Ford announced earlier this month it was planning to delay electric versions of the Ford Explorer and Lincoln Aviator. Instead, the automaker wants to focus on increasing production of the Mustang Mach-E.
To do so, Ford will be dedicating their manufacturing plant in Cuautitlan, Mexico entirely to the electric SUV.
That plant was originally slated to handle both the Explorer and Aviator EVs.
With the switch, two industry analysts say the Oakville Assembly Complex is the most likely location to build the two new EVs.
According to a report by Automotive News Canada, Ford has informed suppliers it intends to build about 100,000 Explorer and Aviator EVs starting in late 2024.

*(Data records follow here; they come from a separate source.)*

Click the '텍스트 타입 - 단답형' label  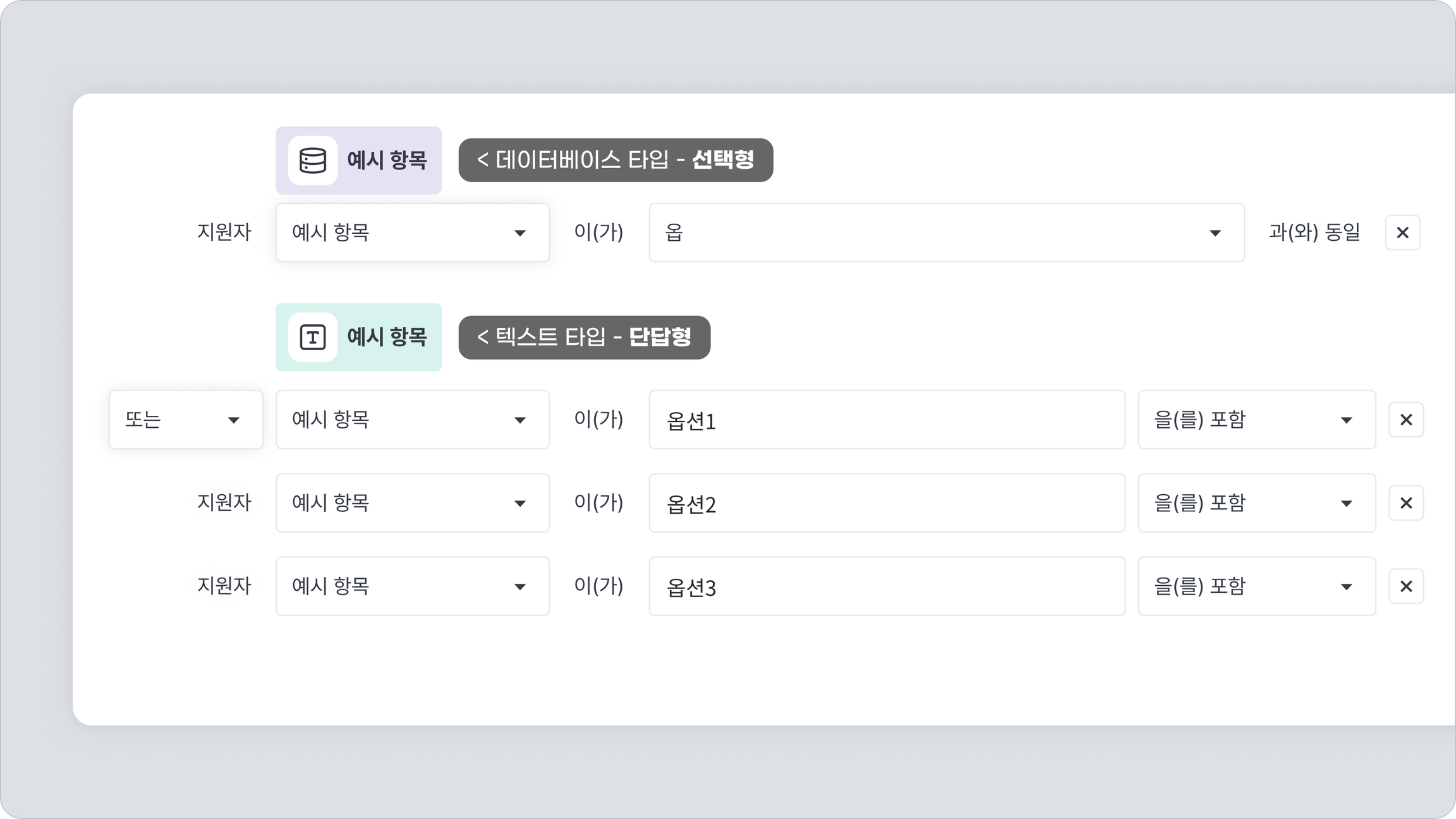pyautogui.click(x=584, y=337)
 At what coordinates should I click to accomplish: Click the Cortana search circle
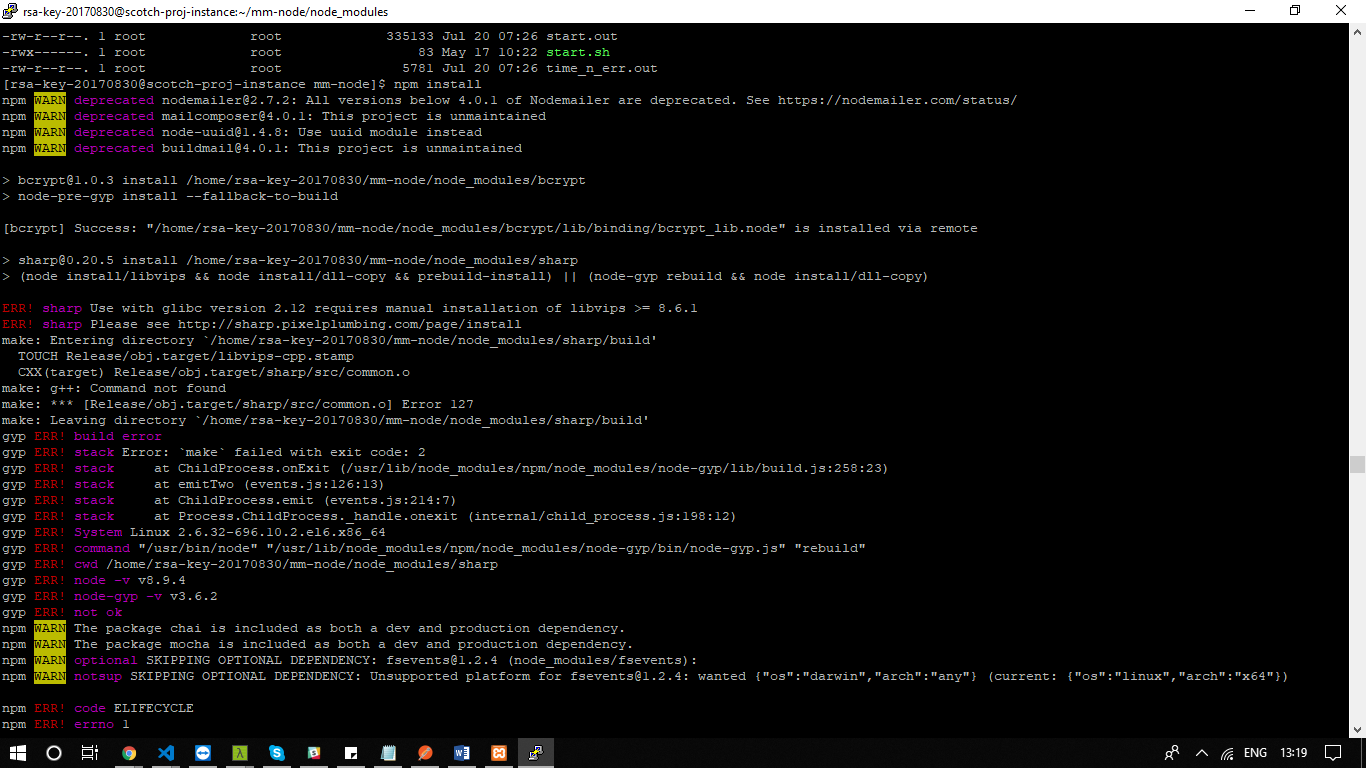[x=53, y=753]
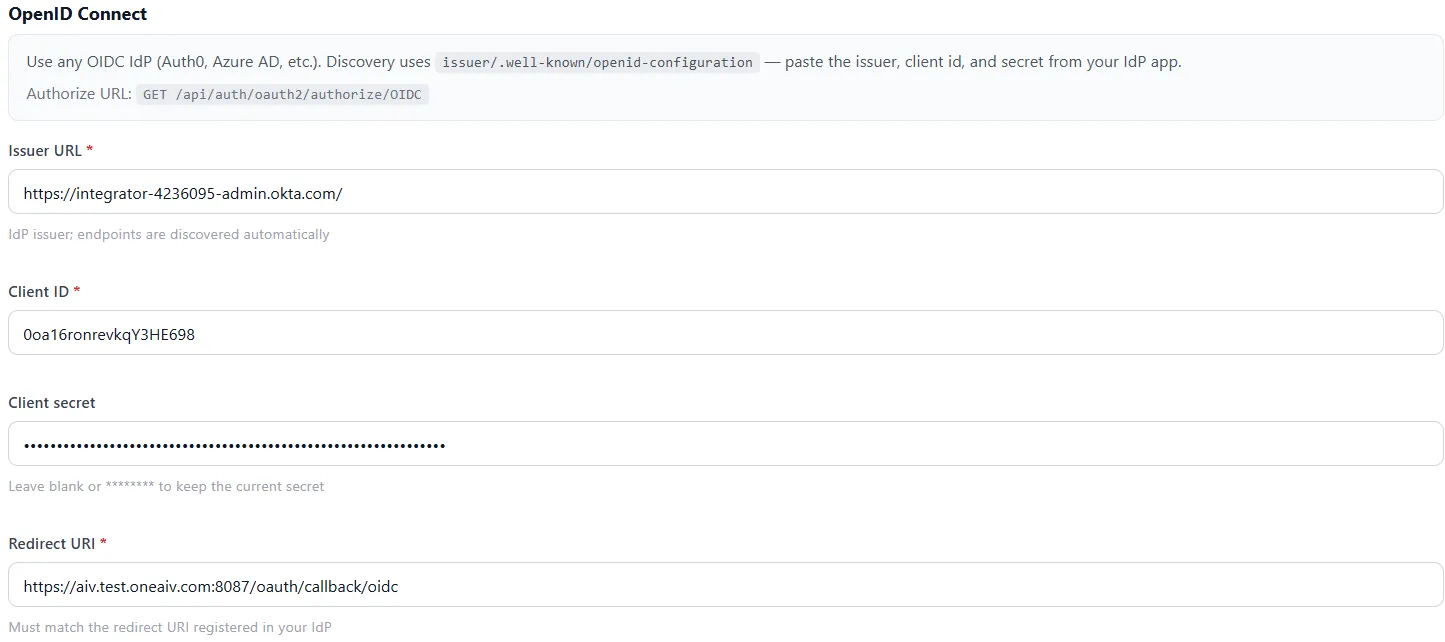Click the Client secret field label
1445x642 pixels.
click(x=52, y=402)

It is believed that Ford’s Ohio Assembly and Flat Rock Assembly plants are also being considered, and it could come down to what federal incentives are passed in the US as it relates to unionized plants.
But that doesn’t put Oakville, which is in Ontario, Canada out of the picture.
“It may be yet to be decided because those incentives aren’t finalized,” principal analyst with HIS Markit, Stephanie Brinley, said. “But even those proposed incentives are still fundamentally short term, and this business will have to be able to survive without them. Ford is looking at where it can invest to build a car for longer than that.”
Oakville currently builds the Ford Edge and Lincoln Nautilus, both of which are set to be discontinued in the near future. The site will be retooled for EV production and will be able to produce about 200,000 EVs per year, making it a good fit for the automaker, according to Katelyn Drake, senior analyst with LMC Automotive.